→ About this exercise
When the line with "Where should I click to: Click" turns up below, begin repeating exactly, and carry on through the line with "Where should I click to: Open the upload"; no pictures go into the copy.

→ Data provided
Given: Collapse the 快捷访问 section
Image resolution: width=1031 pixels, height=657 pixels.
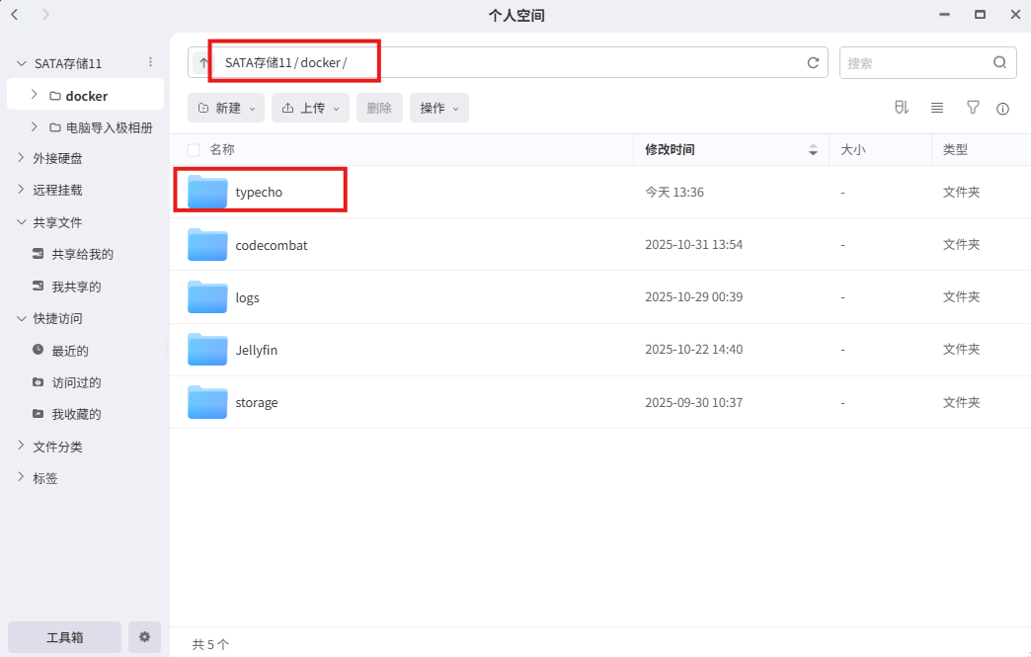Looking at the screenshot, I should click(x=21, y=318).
* * *
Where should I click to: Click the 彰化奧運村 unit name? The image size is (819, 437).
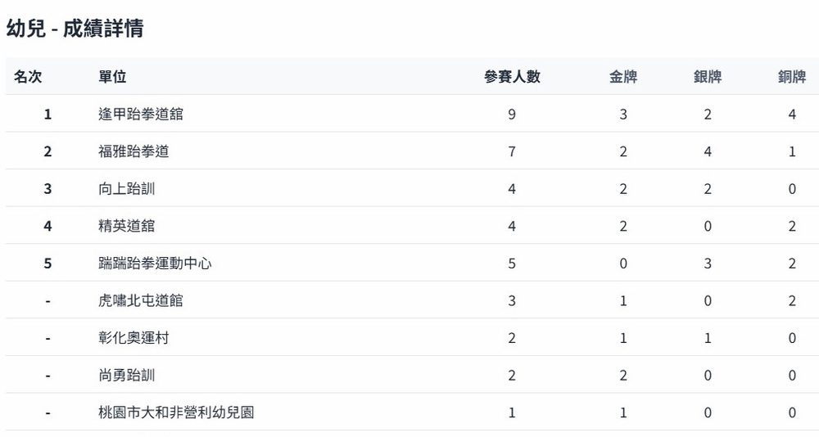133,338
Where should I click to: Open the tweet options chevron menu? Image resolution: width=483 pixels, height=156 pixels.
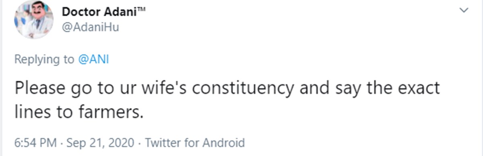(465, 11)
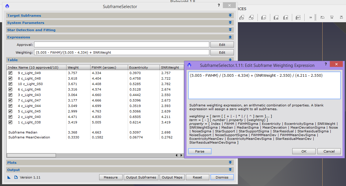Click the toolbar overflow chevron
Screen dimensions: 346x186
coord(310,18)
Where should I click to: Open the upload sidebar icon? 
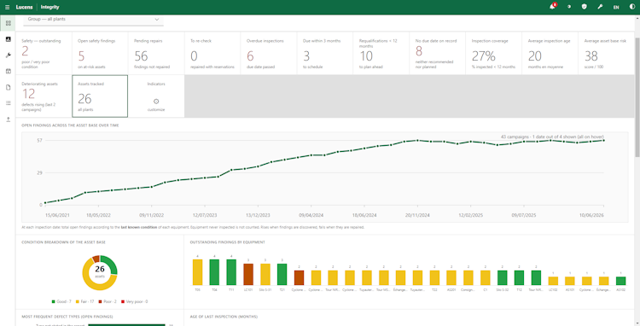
---
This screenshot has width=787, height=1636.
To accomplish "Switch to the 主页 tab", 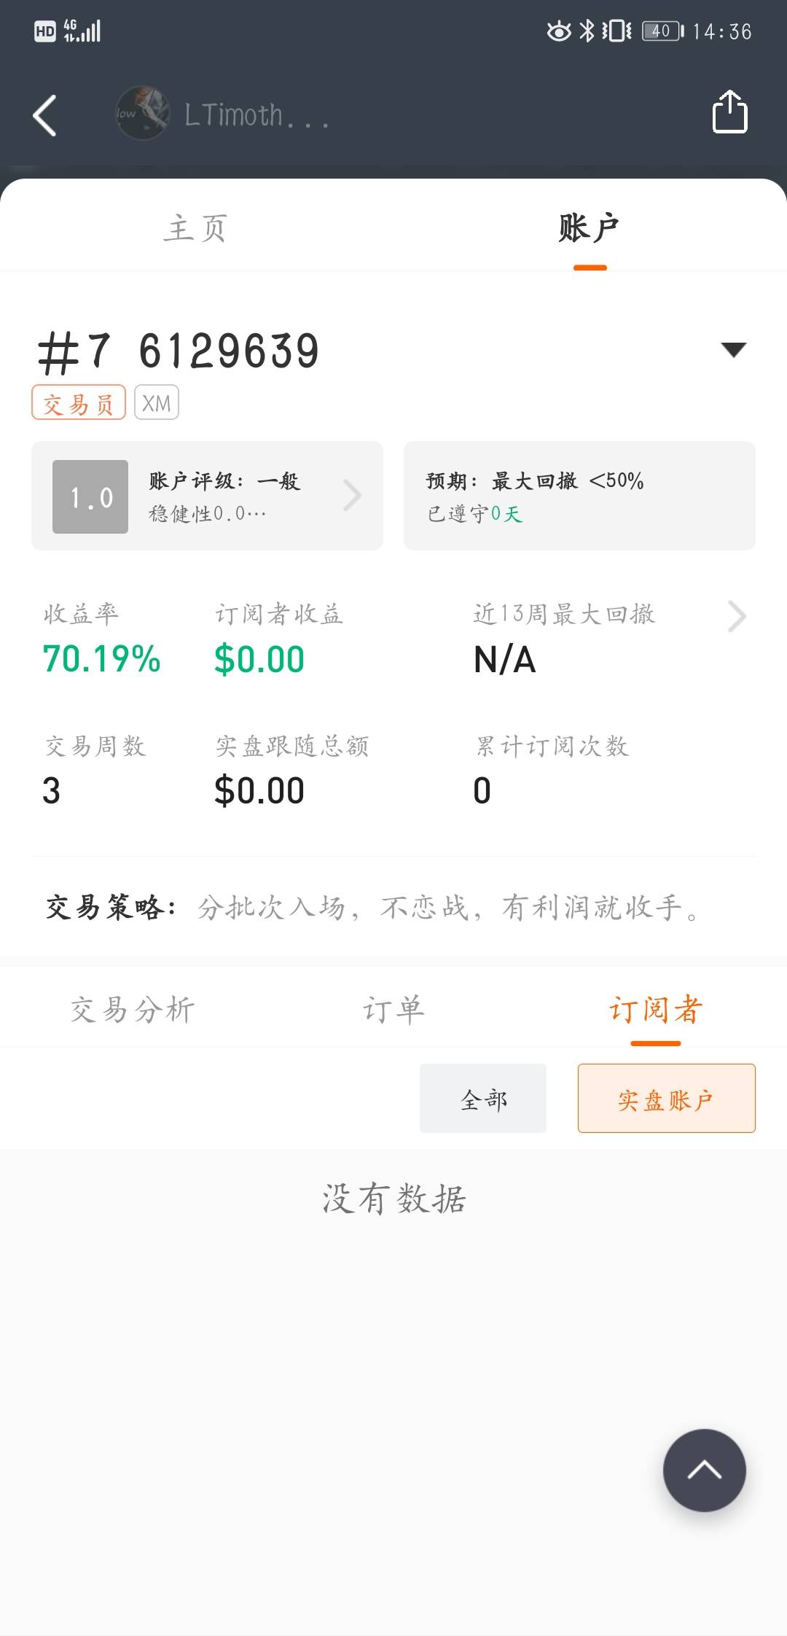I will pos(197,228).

→ Solution to this problem
Where should I click to: Click the 彰化奧運村 unit name? The image size is (819, 437).
133,338
Where should I click to: Open the tweet options chevron menu? Image resolution: width=483 pixels, height=156 pixels.
(465, 11)
Click the toolbar overflow chevron
Screen dimensions: 346x186
coord(310,18)
Where should I click to: Open the upload sidebar icon? 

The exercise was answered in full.